Question No. 3: How much life insurance do I need? Many employers provide coverage equal to some multiple of your salary, generally between one and five times your pay, and lots of people assume that’s enough.
My take: Your current pay is a poor guide to your family’s total financial needs. In fact, your life insurance needs might actually be inverse to your income. If you are early in your career and have a young family, that’s when you’ll want to have the most insurance—to pay off student loans and the mortgage, and to cover ongoing living expenses and college tuition.
Meanwhile, as you progress in your career, you will likely need much less insurance. That’s because some of those large expenses will be behind you, and also you will have accumulated savings along the way. This is sometimes called becoming “self-insured.” Once you reach that point, I think you can drop your life insurance.

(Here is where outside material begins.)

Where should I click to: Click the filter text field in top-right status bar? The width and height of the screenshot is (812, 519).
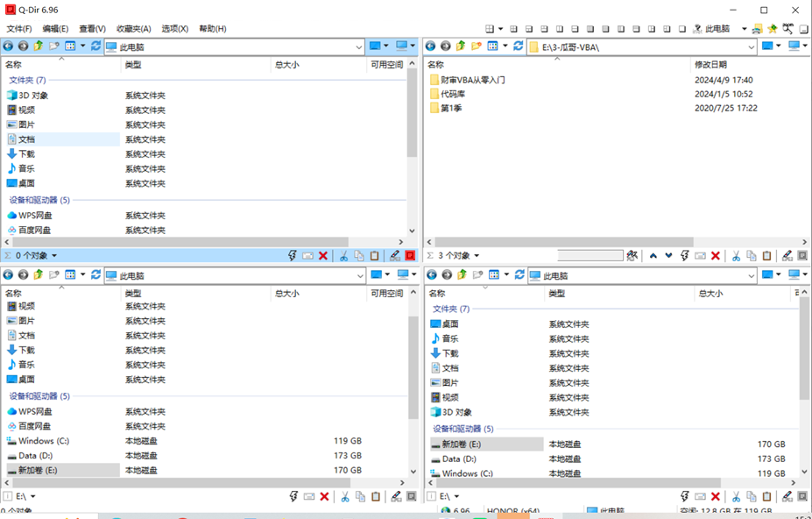point(590,256)
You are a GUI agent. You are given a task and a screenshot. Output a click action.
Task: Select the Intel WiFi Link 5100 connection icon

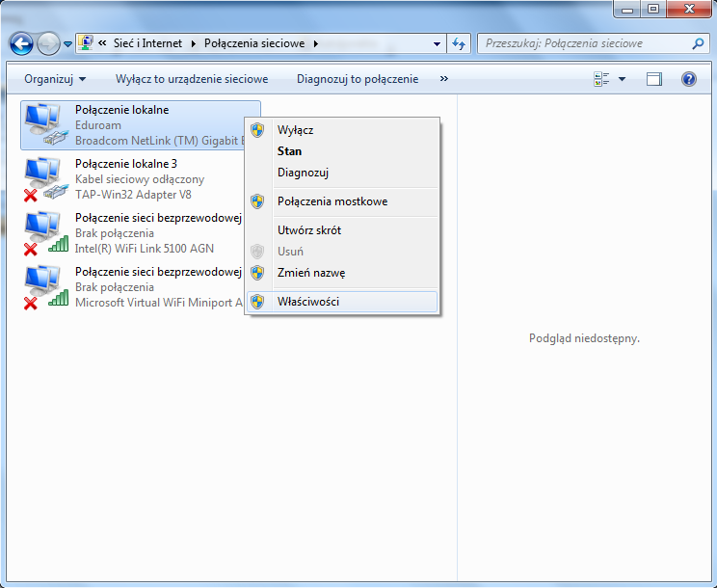[40, 233]
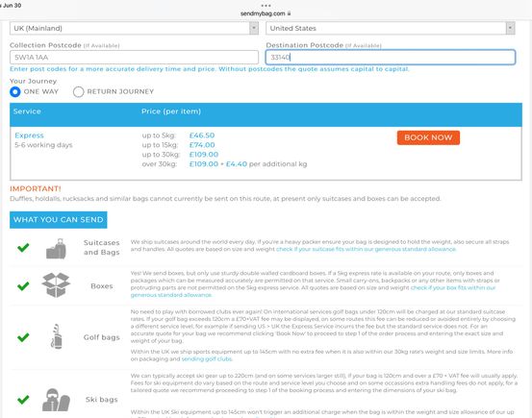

By the way, this dynamic of becoming self-insured over time is another reason I recommend only term life insurance and never whole life. Except in rare cases, you just don’t need insurance for your whole life.
Question No. 4: How much disability insurance should I have? Disability insurance is typically capped at 60% of your income, so that’s what folks often default to.
My take: On the surface, the purpose of disability insurance is similar to that of life insurance. If something were to happen to you, you would want insurance to help pay the bills. But there is an important difference: Disability insurance doesn’t provide a lump sum. Instead, it provides the equivalent of a monthly paycheck and, with most policies, those checks stop around age 65.
For that reason, in calculating how much coverage you’ll want, you need to include three components: your family’s regular household expenses, major future expenses such as college tuition, and your need to save for retirement. Of these, the need to continue saving for retirement is often overlooked.
One more thing: Be sure to understand who is paying the bill for your disability coverage. It might be you, it might be your employer or it might be your employer with the premiums imputed as income to you. That makes a huge difference: If you didn’t pay the premiums—either directly or indirectly—any benefits you receive will be taxable. If you end up disabled, that could have a big impact on your family’s standard of living, depending on your family’s total income and hence what your tax bracket is.
Adam M. Grossman’s previous blogs include Looking Sharpe, Anything but Average and Losing It. Adam is the founder of Mayport Wealth Management, a fixed-fee financial planning firm in Boston. He’s an advocate of evidence-based investing and is on a mission to lower the cost of investment advice for consumers. Follow Adam on Twitter @AdamMGrossman.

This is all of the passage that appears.